ただ俺が思い出せない以上、妖凛にもハッキリとは分からない。
俺たちはようやくゲートから出た。
「しかしこのゲート、いつまでここに開いている?ずっと残るなら今後合体したままになるのか?」
見た目は今までの策也と変わらないけれど、魔力が駄々洩れで抑えられない。
「策也ちゃん!‥‥」
「旦那様、御無事か?!」
「戻ってきたんだお!大丈夫かお?」
「というか凄い魔力ですね。一体どうなっているのですか?」
みんながゲートの出口に集まって来ていた。
心配させてしまったようだな。
つか魔物は全部倒したのか。
狛里が本気になったらこんなもんか。
「この魔法は、異世界人を異世界に戻す為のゲートを発生させるものみたいだな。今はもう大丈夫だが、少女隊と合体して強くなっているから魔力が上がっている」
「策也ちゃんも‥‥合体できるんだ‥‥」
「なんだか羨ましいお」
「その合体は想香もできたりしないのでしょうか?」
「それは無理だな‥‥」
それにしても辛うじて狛里より魔力は抑えられている。
つか頑張って抑えておかないと、この世界の神に気づかれたら仕事がやりにくくなるからな。
「おそらくこのゲートは一日このままだぜ」
「聞いた事があります。徐々に威力が強まり、異世界人を必ず元の世界に戻す魔法」
「一キロ以内にいたらそうなるであろう。その外なら問題ないであろう」
そんな魔法がねぇ。
妖凛の命賭けが無ければ、俺たちはアルカディアに戻されていたのか。
結果効果の低い魔法は効き目が恐ろしく高いからなぁ。
殺す魔法ってのはそう簡単に成功しないけれど、少しダメージを与えるだけの魔法なら成功は容易い。

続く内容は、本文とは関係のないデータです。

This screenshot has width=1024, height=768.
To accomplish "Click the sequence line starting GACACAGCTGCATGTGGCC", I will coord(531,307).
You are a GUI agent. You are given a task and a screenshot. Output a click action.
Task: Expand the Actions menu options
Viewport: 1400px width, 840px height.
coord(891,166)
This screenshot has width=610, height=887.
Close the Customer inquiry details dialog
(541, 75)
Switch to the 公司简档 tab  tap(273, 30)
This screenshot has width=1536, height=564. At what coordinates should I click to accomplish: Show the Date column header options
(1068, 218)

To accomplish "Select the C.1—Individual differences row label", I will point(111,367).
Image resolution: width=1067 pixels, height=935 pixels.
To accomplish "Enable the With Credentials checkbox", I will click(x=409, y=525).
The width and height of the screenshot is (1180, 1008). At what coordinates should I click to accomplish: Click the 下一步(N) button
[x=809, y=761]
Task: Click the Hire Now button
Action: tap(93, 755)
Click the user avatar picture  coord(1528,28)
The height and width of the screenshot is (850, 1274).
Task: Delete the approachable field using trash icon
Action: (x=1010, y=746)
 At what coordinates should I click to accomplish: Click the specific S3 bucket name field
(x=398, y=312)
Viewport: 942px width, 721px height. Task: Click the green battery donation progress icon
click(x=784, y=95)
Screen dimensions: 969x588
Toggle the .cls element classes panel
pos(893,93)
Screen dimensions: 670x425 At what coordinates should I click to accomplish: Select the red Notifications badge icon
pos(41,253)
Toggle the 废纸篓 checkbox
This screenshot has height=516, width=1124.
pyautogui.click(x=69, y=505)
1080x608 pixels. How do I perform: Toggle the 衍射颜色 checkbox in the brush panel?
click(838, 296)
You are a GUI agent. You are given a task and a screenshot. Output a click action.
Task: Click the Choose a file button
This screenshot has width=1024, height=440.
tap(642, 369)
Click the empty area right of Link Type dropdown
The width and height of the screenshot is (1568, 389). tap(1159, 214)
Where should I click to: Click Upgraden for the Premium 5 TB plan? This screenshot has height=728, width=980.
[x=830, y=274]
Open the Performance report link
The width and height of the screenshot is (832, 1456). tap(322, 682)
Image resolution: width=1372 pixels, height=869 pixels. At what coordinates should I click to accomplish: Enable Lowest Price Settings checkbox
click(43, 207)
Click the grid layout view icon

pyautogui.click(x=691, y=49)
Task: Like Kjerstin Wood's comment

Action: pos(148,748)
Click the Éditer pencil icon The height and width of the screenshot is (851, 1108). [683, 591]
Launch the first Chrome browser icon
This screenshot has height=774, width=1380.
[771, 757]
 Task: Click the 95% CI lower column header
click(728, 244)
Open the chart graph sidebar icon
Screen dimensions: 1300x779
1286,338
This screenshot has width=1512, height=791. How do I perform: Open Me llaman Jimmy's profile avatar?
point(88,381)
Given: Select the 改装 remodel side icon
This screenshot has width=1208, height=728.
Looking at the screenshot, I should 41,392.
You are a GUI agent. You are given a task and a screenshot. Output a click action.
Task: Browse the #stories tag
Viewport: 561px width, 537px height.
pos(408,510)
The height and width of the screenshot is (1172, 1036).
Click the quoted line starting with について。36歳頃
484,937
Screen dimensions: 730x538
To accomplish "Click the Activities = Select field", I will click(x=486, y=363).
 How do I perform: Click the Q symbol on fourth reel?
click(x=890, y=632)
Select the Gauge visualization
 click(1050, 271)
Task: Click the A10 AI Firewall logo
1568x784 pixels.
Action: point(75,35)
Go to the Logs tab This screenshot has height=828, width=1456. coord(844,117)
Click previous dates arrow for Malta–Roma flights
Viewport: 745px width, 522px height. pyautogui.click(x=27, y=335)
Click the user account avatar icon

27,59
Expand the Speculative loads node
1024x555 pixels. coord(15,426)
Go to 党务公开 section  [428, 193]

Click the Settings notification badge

トレーディングカードゲームで言えば、場のカードを手札に戻すのは成功しやすいけれど、カード破壊は難しいみたいな感じか。
結局俺たちは一日、この場所を監視する事にした。
異世界人なんてそうそういるもんじゃないけれど、誰かが吸い込まれる可能性もあるからね。
だけどこの場所に近づいてくる者は一人もいなかった。
後で分かった話だが、暗殺者が出るから通行が止められていたらしい。
証拠はないけれど、完全に法螺貝もグルなんだよな。
さてどうしてくれようか。
次の日の夕方、俺たちはホラの町へと入ってゆく。